==== Input material

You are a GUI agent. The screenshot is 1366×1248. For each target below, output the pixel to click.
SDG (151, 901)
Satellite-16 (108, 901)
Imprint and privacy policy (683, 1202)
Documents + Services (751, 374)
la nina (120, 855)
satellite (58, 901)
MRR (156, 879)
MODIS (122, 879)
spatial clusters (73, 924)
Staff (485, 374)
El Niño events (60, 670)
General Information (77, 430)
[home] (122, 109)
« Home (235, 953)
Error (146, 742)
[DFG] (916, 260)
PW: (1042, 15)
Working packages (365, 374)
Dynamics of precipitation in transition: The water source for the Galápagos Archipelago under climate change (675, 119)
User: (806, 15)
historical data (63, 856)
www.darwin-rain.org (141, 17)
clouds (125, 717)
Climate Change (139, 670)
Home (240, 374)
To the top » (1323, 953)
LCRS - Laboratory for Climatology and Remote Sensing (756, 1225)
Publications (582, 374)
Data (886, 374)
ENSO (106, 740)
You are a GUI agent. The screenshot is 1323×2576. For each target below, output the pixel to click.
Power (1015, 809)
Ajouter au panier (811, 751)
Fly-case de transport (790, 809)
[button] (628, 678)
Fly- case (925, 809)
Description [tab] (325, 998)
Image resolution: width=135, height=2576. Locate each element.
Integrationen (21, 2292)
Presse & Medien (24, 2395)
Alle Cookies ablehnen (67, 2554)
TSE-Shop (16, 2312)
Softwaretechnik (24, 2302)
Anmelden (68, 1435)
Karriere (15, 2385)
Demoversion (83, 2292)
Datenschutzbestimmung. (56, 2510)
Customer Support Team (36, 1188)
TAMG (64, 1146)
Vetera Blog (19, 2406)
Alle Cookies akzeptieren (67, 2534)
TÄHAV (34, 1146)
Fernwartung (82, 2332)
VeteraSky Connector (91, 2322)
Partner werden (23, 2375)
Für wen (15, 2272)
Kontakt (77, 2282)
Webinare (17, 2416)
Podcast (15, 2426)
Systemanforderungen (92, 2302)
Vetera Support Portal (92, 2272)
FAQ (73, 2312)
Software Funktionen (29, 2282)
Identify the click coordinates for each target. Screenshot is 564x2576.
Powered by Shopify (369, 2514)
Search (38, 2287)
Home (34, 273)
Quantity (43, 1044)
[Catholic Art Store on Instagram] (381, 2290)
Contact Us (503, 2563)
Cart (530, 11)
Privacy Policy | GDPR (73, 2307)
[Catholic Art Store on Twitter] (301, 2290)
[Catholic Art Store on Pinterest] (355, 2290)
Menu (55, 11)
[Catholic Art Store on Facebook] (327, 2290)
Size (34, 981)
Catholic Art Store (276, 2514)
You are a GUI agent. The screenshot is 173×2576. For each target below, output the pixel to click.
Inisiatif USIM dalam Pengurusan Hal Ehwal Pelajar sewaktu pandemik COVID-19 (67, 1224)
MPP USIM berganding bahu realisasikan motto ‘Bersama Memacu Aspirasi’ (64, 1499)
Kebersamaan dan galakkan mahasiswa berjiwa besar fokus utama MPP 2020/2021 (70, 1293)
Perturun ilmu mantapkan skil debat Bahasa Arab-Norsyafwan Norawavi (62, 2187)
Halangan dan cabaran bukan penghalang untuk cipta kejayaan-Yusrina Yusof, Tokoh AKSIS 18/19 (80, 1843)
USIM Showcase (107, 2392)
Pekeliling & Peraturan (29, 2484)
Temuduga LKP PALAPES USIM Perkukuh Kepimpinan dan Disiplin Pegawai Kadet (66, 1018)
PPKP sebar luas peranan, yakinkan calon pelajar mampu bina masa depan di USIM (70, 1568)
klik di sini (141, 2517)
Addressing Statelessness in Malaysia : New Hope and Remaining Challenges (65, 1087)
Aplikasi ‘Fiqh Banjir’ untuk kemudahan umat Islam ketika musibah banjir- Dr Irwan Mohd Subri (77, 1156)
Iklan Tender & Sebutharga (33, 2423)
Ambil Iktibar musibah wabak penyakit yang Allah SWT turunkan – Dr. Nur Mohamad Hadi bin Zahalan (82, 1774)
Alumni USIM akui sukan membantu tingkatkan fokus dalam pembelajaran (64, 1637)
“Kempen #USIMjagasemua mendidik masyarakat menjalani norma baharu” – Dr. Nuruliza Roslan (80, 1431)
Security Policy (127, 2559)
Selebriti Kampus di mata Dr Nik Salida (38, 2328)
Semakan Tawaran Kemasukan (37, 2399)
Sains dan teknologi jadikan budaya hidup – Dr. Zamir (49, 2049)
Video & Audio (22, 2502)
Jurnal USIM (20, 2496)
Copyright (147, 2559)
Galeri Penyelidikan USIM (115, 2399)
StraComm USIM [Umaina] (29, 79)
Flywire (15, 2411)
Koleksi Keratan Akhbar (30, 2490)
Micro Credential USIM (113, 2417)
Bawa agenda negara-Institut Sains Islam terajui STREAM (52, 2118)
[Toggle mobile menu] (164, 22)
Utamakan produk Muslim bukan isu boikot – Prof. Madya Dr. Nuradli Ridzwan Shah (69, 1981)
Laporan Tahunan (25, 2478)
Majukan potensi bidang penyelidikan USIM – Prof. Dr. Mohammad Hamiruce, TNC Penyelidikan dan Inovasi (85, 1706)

========

▸ **About this exercise**
Could you print the material above once more, exactly as it stands?

▸ **Output for this exercise**
You are a GUI agent. The screenshot is 1366×1248. For each target below, output the pixel to click.
SDG (151, 901)
Satellite-16 (108, 901)
Imprint and privacy policy (683, 1202)
Documents + Services (751, 374)
la nina (120, 855)
satellite (58, 901)
MRR (156, 879)
MODIS (122, 879)
spatial clusters (73, 924)
Staff (485, 374)
El Niño events (60, 670)
General Information (77, 430)
[home] (122, 109)
« Home (235, 953)
Error (146, 742)
[DFG] (916, 260)
PW: (1042, 15)
Working packages (365, 374)
Dynamics of precipitation in transition: The water source for the Galápagos Archipelago under climate change (675, 119)
User: (806, 15)
historical data (63, 856)
www.darwin-rain.org (141, 17)
clouds (125, 717)
Climate Change (139, 670)
Home (240, 374)
To the top » (1323, 953)
LCRS - Laboratory for Climatology and Remote Sensing (756, 1225)
Publications (582, 374)
Data (886, 374)
ENSO (106, 740)
You are a GUI agent. The screenshot is 1323×2576. For each target below, output the pixel to click.
Power (1015, 809)
Ajouter au panier (811, 751)
Fly-case de transport (790, 809)
[button] (628, 678)
Fly- case (925, 809)
Description [tab] (325, 998)
Image resolution: width=135, height=2576. Locate each element.
Integrationen (21, 2292)
Presse & Medien (24, 2395)
Alle Cookies ablehnen (67, 2554)
TSE-Shop (16, 2312)
Softwaretechnik (24, 2302)
Anmelden (68, 1435)
Karriere (15, 2385)
Demoversion (83, 2292)
Datenschutzbestimmung. (56, 2510)
Customer Support Team (36, 1188)
TAMG (64, 1146)
Vetera Blog (19, 2406)
Alle Cookies akzeptieren (67, 2534)
TÄHAV (34, 1146)
Fernwartung (82, 2332)
VeteraSky Connector (91, 2322)
Partner werden (23, 2375)
Für wen (15, 2272)
Kontakt (77, 2282)
Webinare (17, 2416)
Podcast (15, 2426)
Systemanforderungen (92, 2302)
Vetera Support Portal (92, 2272)
FAQ (73, 2312)
Software Funktionen (29, 2282)
Identify the click coordinates for each target. Screenshot is 564x2576.
Powered by Shopify (369, 2514)
Search (38, 2287)
Home (34, 273)
Quantity (43, 1044)
[Catholic Art Store on Instagram] (381, 2290)
Contact Us (503, 2563)
Cart (530, 11)
Privacy Policy | GDPR (73, 2307)
[Catholic Art Store on Twitter] (301, 2290)
[Catholic Art Store on Pinterest] (355, 2290)
Menu (55, 11)
[Catholic Art Store on Facebook] (327, 2290)
Size (34, 981)
Catholic Art Store (276, 2514)
You are a GUI agent. The screenshot is 173×2576. For each target below, output the pixel to click.
Inisiatif USIM dalam Pengurusan Hal Ehwal Pelajar sewaktu pandemik COVID-19 (67, 1224)
MPP USIM berganding bahu realisasikan motto ‘Bersama Memacu Aspirasi’ (64, 1499)
Kebersamaan dan galakkan mahasiswa berjiwa besar fokus utama MPP 2020/2021 (70, 1293)
Perturun ilmu mantapkan skil debat Bahasa Arab-Norsyafwan Norawavi (62, 2187)
Halangan dan cabaran bukan penghalang untuk cipta kejayaan-Yusrina Yusof, Tokoh AKSIS 18/19 (80, 1843)
USIM Showcase (107, 2392)
Pekeliling & Peraturan (29, 2484)
Temuduga LKP PALAPES USIM Perkukuh Kepimpinan dan Disiplin Pegawai Kadet (66, 1018)
PPKP sebar luas peranan, yakinkan calon pelajar mampu bina masa depan di USIM (70, 1568)
klik di sini (141, 2517)
Addressing Statelessness in Malaysia : New Hope and Remaining Challenges (65, 1087)
Aplikasi ‘Fiqh Banjir’ untuk kemudahan umat Islam ketika musibah banjir- Dr Irwan Mohd Subri (77, 1156)
Iklan Tender & Sebutharga (33, 2423)
Ambil Iktibar musibah wabak penyakit yang Allah SWT turunkan – Dr. Nur Mohamad Hadi bin Zahalan (82, 1774)
Alumni USIM akui sukan membantu tingkatkan fokus dalam pembelajaran (64, 1637)
“Kempen #USIMjagasemua mendidik masyarakat menjalani norma baharu” – Dr. Nuruliza Roslan (80, 1431)
Security Policy (127, 2559)
Selebriti Kampus di mata Dr Nik Salida (38, 2328)
Semakan Tawaran Kemasukan (37, 2399)
Sains dan teknologi jadikan budaya hidup – Dr. Zamir (49, 2049)
Video & Audio (22, 2502)
Jurnal USIM (20, 2496)
Copyright (147, 2559)
Galeri Penyelidikan USIM (115, 2399)
StraComm USIM [Umaina] (29, 79)
Flywire (15, 2411)
Koleksi Keratan Akhbar (30, 2490)
Micro Credential USIM (113, 2417)
Bawa agenda negara-Institut Sains Islam terajui STREAM (52, 2118)
[Toggle mobile menu] (164, 22)
Utamakan produk Muslim bukan isu boikot – Prof. Madya Dr. Nuradli Ridzwan Shah (69, 1981)
Laporan Tahunan (25, 2478)
Majukan potensi bidang penyelidikan USIM – Prof. Dr. Mohammad Hamiruce, TNC Penyelidikan dan Inovasi (85, 1706)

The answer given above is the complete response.